Bref une ambulance d’Hatzalah du quartier le plus proche - celui de Queens - arriva la première sur les lieux. Le personnel à bord possédait toutes les compétences nécessaires pour évaluer d’un coup d’œil l’état du « malade ». Le diagnostic était sans appel : il fallait amener immédiatement le Rabbi à l’hôpital où il serait soigné comme il convient. Mais, malgré la gravité de son état, le Rabbi refusait d’être transporté à l’hôpital, il tenait à regagner sa synagogue du 770 Eastern Parkway. Les ambulanciers, décontenancés, se devaient pourtant de respecter les consignes de leur organisme et insistèrent pour amener le Rabbi à l’hôpital.

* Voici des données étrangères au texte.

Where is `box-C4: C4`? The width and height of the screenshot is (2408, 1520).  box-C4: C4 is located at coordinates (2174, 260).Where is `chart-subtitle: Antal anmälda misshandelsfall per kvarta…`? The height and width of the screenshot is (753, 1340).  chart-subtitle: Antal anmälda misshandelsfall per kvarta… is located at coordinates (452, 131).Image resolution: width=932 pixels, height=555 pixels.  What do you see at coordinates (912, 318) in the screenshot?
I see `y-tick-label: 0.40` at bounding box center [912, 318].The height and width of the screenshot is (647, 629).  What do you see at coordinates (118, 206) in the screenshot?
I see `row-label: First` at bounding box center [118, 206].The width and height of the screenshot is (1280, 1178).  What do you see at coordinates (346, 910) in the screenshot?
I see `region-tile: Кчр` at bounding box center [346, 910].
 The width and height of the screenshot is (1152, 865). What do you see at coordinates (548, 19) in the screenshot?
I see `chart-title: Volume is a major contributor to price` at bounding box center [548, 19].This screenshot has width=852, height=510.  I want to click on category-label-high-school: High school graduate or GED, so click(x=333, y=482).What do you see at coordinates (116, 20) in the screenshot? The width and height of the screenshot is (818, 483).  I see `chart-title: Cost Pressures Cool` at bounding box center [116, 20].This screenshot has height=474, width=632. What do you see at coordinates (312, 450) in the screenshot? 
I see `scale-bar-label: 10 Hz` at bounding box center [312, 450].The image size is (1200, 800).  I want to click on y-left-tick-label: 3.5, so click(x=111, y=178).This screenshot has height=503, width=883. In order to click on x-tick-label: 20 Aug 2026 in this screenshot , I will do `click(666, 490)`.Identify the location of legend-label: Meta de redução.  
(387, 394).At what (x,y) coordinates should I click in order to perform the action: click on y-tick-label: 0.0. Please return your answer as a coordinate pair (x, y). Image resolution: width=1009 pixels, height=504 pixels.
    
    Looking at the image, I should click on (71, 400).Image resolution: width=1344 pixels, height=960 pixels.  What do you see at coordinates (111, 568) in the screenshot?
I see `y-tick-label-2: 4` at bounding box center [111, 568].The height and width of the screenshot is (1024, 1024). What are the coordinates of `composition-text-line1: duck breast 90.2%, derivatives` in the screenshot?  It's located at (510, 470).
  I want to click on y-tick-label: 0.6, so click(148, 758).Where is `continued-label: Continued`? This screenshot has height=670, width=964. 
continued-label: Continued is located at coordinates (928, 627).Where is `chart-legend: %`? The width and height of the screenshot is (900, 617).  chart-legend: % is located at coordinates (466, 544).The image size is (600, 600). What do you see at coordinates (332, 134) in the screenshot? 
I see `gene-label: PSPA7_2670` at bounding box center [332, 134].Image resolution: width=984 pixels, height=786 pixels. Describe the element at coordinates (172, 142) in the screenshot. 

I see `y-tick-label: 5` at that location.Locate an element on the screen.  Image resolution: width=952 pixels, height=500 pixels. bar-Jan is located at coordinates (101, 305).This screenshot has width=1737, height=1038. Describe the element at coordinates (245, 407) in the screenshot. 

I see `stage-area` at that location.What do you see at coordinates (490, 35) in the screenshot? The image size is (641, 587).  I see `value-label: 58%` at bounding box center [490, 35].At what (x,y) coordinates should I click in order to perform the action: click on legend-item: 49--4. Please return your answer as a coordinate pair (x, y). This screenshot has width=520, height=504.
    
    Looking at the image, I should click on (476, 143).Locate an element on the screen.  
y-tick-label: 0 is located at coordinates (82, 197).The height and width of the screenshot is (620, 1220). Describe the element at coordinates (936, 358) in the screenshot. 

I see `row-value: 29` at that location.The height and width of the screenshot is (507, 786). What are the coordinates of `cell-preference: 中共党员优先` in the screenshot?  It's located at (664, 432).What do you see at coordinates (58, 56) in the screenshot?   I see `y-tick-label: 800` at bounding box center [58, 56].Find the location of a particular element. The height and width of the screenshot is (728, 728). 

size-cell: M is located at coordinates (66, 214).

C’est alors qu’il se passa quelque chose d’étrange : leur véhicule refusa de démarrer ! Ils étaient très étonnés car auparavant, leur ambulance toute neuve avait parfaitement fonctionné ! Ils essayèrent de toutes les manières possibles de partir, accomplirent toutes les manœuvres indiquées en cas de panne de ce genre mais rien ne bougeait !

Entretemps, une autre ambulance arriva : celle-ci venait du quartier de Crown Heights, son équipe était formée de ‘Hassidim Loubavitch qui proposèrent de remplacer la première équipe d’Hatzalah mystérieusement immobilisée. Le Rabbi monta dans cette deuxième ambulance qui démarra en trombe. Bien entendu, ses ‘Hassidim avaient d’abord demandé au Rabbi où il voulait se rendre et l’emmenèrent directement à l’endroit qu’il avait désigné, c’est-à-dire le 770 et non l’hôpital.

Ce n’est qu’après cela que la première ambulance démarra - comme s’il ne s’était rien passé !

Quand j’entendis parler de cet incident par un membre de la deuxième ambulance, cela me rappela une histoire qui s’était passée deux siècles auparavant et qu’on nous avait souvent racontée : cela se passa au moment de l’arrestation de Rabbi Chnéour Zalman en Russie. Une nuit, il devait, avec ses gardiens, traverser un fleuve. Or, on était la deuxième semaine du mois hébraïque et la lune était donc en phase ascendante. Rabbi Chnéour Zalman demanda respectueusement au capitaine d’arrêter l’embarcation, le temps qu’il puisse réciter la prière de la lune. Le capitaine refusa : il devait obéir aux ordres de sa hiérarchie et non de son prisonnier. Il se passa alors quelque chose d’étrange : le bateau s’arrêta en plein milieu du fleuve et, malgré toutes les manœuvres des matelots, il fut impossible de le faire bouger dans un sens ou dans l’autre ! Rabbi Chnéour Zalman sortit alors son livre de prières, récita calmement le texte de la sanctification de la nouvelle lune, regardant de temps en temps cet astre comme le demande la tradition. Quand il eut terminé, il ferma son livre et… le bateau se remit en marche !

Quoi qu’on fasse, quoi qu’on tente, nous devons suivre le Rabbi. Même avec les meilleures intentions du monde, avec le meilleur matériel et les meilleurs spécialistes, la réussite de notre mission sur terre dépend de notre capacité à obéir à la volonté du Rabbi.